Street-level view of buildings

The complex has three buildings, but the main two towers are the most notable properties of the complex. Each tower stands 221 m high, occupying a land area of 3037.32 sqm of the site's land. The towers were initially topped off on 2000, yet was initially completed in 2011, wherein the two towers became the fourth-tallest buildings in the country. During the planning phase of the tower, the two towers were supposedly to feature a rooftop observation deck or a sky garden on their pyramid roofs, yet the plan was removed years later. The towers currently serve as a 3-star hotel as well as the radio transmitter of FM radio stations 90.7 Love Radio, 101.1 Yes FM and 96.3 Easy Rock; all owned by MBC Media Group. Between October and November 2019, amid the aftermath of a fire tragedy at Star City (which is located next to the MBC Building) in Pasay, the building served as a backup studio facility for the three stations, as well as temporary studios for AM radio station DZRH and community-formatted national FM network Radyo Natin. At night, the towers are illuminated with a neon light display from the central part of the towers to the tower's pyramid-style roofs, with logos of the St Francis Group of Companies, AUX Aircon, and HKTV (HongKong TV) attached on the roof's exteriors.

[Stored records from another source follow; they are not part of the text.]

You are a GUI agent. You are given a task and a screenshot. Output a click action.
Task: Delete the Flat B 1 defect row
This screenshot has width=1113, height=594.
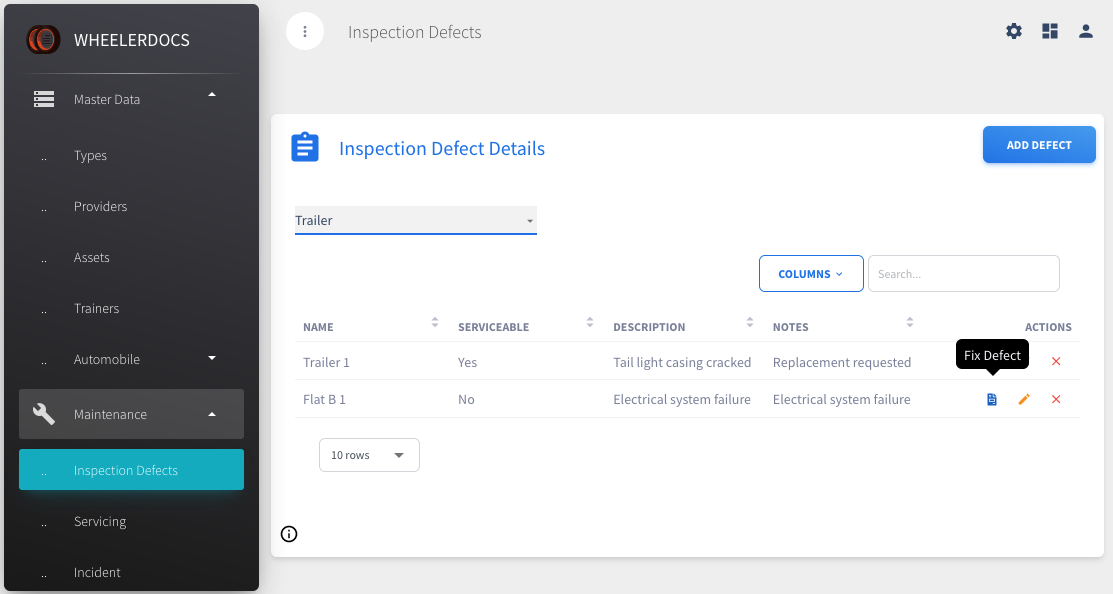pyautogui.click(x=1056, y=400)

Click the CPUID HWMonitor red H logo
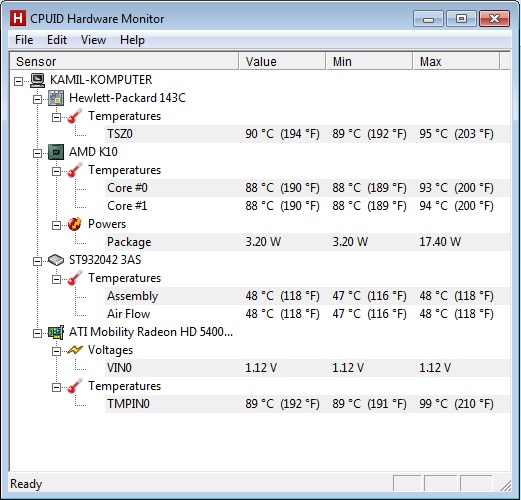click(x=18, y=18)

Office spaces are also present at the tower's three podium levels and are occupied by various local firms. The towers' amenities feature a lap pool, a lagoon pool, the Cornerstone restaurant, a children's playground, an outdoor jogging path at the ninth floor, four function rooms, and a gym located at the sixth floor.

=== St. Francis Square Mall ===
The St. Francis Square Mall is a four-storey mall located within the St. Francis Square complex which topped off in August 2005 and later opened on October 21, 2005. The mall has a total floor area of 23,100 m2 and are separated to the BSA Twin Towers' driveway and an open parking lot that caters both UV Express vehicles that serve the SM Megamall UV Express terminal and delivery trucks.

The Super Tiangge area of the mall once hosted over 1,000 stalls and stores. It also housed the Christ's Commission Fellowship (CCF) megachurch from 1997 to 2013, when the megachurch moved to the CCF Center in Frontera Verde (now Ortigas East) in Pasig.

In June 2019, the Super Tiangge area and the second and third levels of the mall were vacated to give way for renovation works. The mall later underwent major redevelopment, and eventually features a modernized facade. Some portions of the former retail spaces were converted to commercial and office spaces for business process outsourcing (BPO) and other local companies. The primary tenant of the building is St. Francis Square Group of Companies, which serves as the company's headquarters located on the building's fourth floor. Other tenants include Highpoint Services Philippines; Eastvantage, which has BPO office spaces on the second floor of the building, and Emapta, which occupies the building's fifth floor.

==== Lower levels ====
Tenants of the mall included the Puregold Jr. Supermarket on the basement floor, the St. Francis Generic Drug Store and St. Francis Bookstore on the ground floor, and the St. Francis Department Store at the mezzanine floor of the mall. At its peak, the mall attracted a daily foot traffic of 50,000 people, and was known for its tiangge stalls that mainly sold phone cases, gadget repair services, DVDs, and children's toys. Since July 2024, a portion of the mall's ground floor is occupied by the Ortigas campus of the Makati Hope Christian School.

==== Upper levels ====
The third, fourth, and fifth floors of the mall formerly housed the St. Francis branch of CCF. A part of the third floor acted as a transit floor for escalators from the second floor to the fifth floor as a direct access corridor to and from the CCF auditorium, while the fifth and sixth floors housed the 3,000-person capacity CCF Auditorium and other support facilities such as its clinic and overflow room.